Hi Georgios

I'm starting to enjoy this very productive thread quite a lot.

On 2012-08-07 12:04, Georgios Petasis wrote:
I am using 2.2, and there is a good reason for it: there is a windows
binary available in apache:


very good reason indeed :-) Btw, where did you get the APR binaries from?


http://httpd.apache.org/download.cgi#apache24

Unfortunately, there is no windows download for 2.4. And If we are to
target windows users, we have to stick with what is available.


We should gently put some pressure on the people at ASF: Apache 2.4 is the current stable version and it was released back in April.

This raises the second question: why does not rivet support the
multi-threaded MPMs?
I mean apache is thread safe, tcl is thread safe, what is missing from rivet?


The problem is not with Tcl threads, the problem is to have Rivet code running within threads without breaking its data integrity, as usual with threads. Of course we have to make global data either thread private or put it behind a mutex, but that's the easy part of the work.

The central point is how to hook into the threads initialization/destruction calls.

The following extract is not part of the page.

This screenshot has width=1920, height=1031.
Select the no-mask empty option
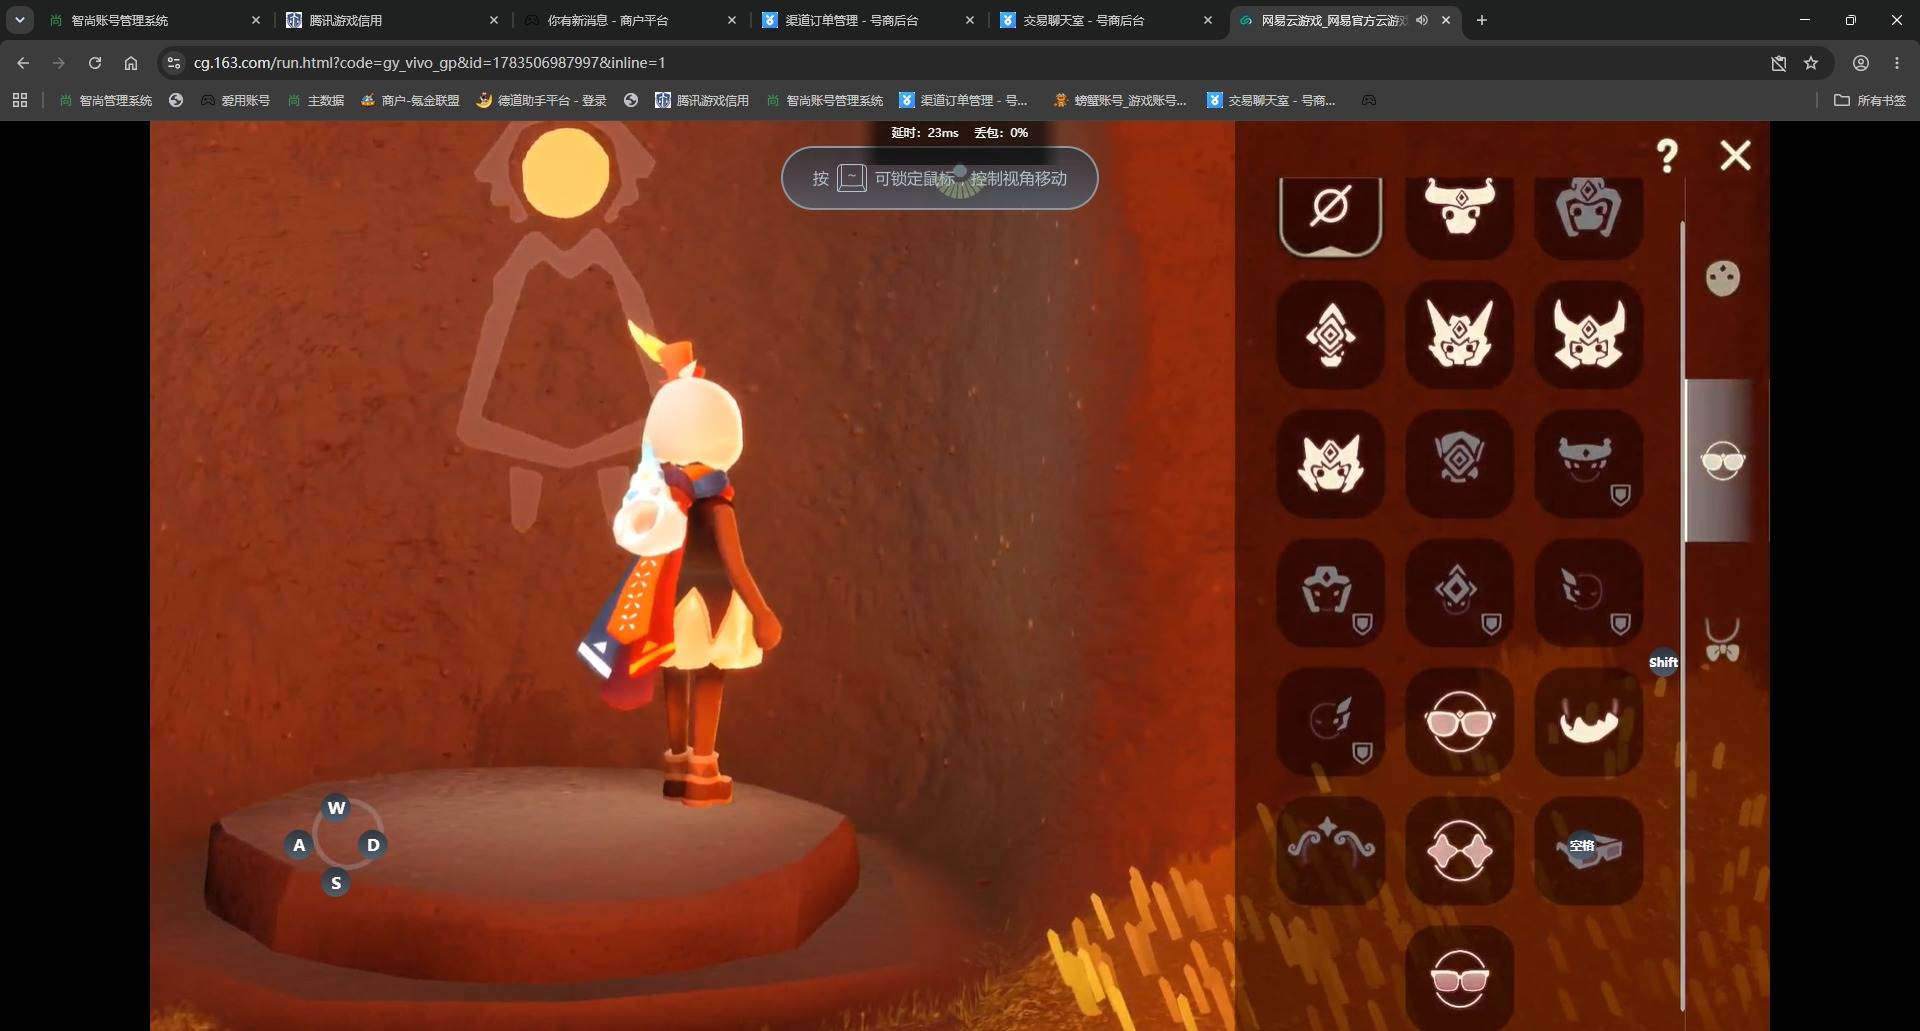1330,210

Months ago I ran Apache with a debugger expecting to see Tcl_InitHandler (mod_rivet.c) being called at every thread initialization, speculating that it took the role of thread initialization function. I found the way the threaded MPM worked rather difficult to understand and then I set the problem aside.

Needless to say you can't have multiple threads working with a single Tcl interpreter, therefore we need to understand if the function now creating the Tcl interpreters (Tcl_InitHandler) is the right place where you can make an interpreter thread private. I found no other documented way to hook into the thread initialization code.

As threads are the agents processing single requests if you don't assume Tcl interpreters as thread private you should serialize the request processing: you have a module that can work with a threaded MPM, but you lose all the benefits of multithreading (we could take it as a sort of hack to get it done right away).

Supposing that I want to make rivet thread-safe, what are the areas I
should concentrate my work on?
For sure there is a problem with the channel you register as output

Yes, no doubt, if we can have a Tcl interpreter per thread this should be easy to fix (making also the channel internal buffer thread private)

(I have seen this error frequently enough even under linux in prefork
mode). If this is moved to thread specific storage, and each
interpreter gets its own file, everything will work?

With Apache 2.4 there is no easy way to know which MPM was selected in the configuration therefore code must assume to be in a multithreaded environment anyway. Nick Keys's book on Apache Module development is strangely elusive on the issue, there are no code examples even though it seems all too reasonable that it can happen you have data that must be thread private.

If you get bothered with it I'm available to allocate some of my spare time and work on the issue with you on Linux and merge our patches. The problem is intriguing and I'd like to work on it.

I could create a 'threaded-mpm' branch where we can work and put our patches at will. Just let me know and it will be done in minutes.


Regards,

George

PS: I have made some minor changes to get the code compile under
windows. How will we proceed with merging my changes to rivet?


If you got the code from the svn repo you should be able to produce one or more patches using the 'svn diff' command.